After a few minutes my PCP came in with what seemed to be a rather serious look on her face. She began with the normal “how’s life treating you” and “how are you feeling” type of questions, before turning to the real issue, or at least the one I wanted to know about: the number!
“So, on your last visit your A1C was 5.1”, she began, sounding pretty serious, “and today it is-” (I began to rehearse my excuses in my head at this point for why it had jumped so much.) “5.0!”, she finished with a huge smile. She has a great sense of humor, which I love, and enjoys teasing in this dramatic fashion I think.

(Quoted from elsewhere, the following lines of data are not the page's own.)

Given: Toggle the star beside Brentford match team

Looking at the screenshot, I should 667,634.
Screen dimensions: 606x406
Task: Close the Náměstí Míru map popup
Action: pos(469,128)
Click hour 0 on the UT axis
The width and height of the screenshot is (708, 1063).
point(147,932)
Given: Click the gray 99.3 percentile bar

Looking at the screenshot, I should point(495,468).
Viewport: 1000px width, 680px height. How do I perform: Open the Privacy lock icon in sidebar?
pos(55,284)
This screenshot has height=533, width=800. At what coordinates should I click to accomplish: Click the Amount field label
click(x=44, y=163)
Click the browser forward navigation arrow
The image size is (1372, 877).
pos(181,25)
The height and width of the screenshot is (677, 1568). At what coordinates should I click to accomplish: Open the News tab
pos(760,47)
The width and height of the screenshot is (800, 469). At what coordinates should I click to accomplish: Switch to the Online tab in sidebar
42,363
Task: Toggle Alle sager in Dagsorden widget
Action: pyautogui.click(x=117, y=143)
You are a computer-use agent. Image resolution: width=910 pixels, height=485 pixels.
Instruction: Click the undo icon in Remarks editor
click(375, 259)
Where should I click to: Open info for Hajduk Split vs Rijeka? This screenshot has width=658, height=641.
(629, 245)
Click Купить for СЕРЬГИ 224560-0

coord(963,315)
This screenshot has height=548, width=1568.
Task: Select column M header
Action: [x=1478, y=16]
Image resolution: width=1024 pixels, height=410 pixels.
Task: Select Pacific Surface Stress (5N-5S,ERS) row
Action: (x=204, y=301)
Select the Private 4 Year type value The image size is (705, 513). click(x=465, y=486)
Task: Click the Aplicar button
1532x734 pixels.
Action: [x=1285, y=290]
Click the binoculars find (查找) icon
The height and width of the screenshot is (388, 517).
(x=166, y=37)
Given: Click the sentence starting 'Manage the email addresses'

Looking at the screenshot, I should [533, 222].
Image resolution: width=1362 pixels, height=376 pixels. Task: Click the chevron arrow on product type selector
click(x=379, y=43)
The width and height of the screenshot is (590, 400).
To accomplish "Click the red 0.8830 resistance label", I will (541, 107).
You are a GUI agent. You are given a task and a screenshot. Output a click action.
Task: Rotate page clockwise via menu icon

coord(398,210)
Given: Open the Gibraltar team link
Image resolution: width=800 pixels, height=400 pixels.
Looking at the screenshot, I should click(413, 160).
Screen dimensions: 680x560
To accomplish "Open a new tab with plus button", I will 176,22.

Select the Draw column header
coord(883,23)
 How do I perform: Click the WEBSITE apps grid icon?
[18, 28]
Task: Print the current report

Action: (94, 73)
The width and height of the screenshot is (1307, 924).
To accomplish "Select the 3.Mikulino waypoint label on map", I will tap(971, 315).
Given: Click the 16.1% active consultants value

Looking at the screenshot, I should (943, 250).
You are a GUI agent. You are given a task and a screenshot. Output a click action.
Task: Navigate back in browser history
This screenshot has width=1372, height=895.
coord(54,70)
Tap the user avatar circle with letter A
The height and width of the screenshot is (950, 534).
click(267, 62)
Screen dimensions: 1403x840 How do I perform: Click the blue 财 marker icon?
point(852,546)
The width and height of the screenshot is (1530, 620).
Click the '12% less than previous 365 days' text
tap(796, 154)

To say I was stunned would be an understatement! I went ahead and confessed my worries and stumbles to which she said I’d wasted a lot of energy on nothing. She then recapped the progress I’ve made over the last 13 months and told me how proud and happy she was of and for me, concluding with “God helps those who helps themselves and you’ve put a lot of effort into getting here. So stop beating yourself up over a few “bad” choices that could’ve been really bad ones!”
She was right. By consciously choosing better things to binge on I had improved my A1C, even if I had picked up a few of those formerly-lost pounds. And I see that in my “regular” diet I can loosen my stranglehold some and still maintain healthy, normal BG levels. I can’t tell you how relieved I was at this news!
As an added bonus, she is also giving me a prescription for a new-to-me topical gel to help my arthritic joints, which I have many of. She thinks I’ll greatly benefit from this “only one of its kind” gel, the name of which escapes me. It’ll be a week or so before I get it but I’ll try to update what it is and how it works for me when I’ve had a chance to try it out. And with winter closing in on us this new “help” comes at a great time.
The Bible teaches us that we aren’t to worry over things but to turn them over to The Lord. No matter how strong our faith, or at least this applies to me, I reckon it’s our nature to worry no matter how hard we try not to. This is another lesson that I need to do what I know I need to do and let God take care of the rest.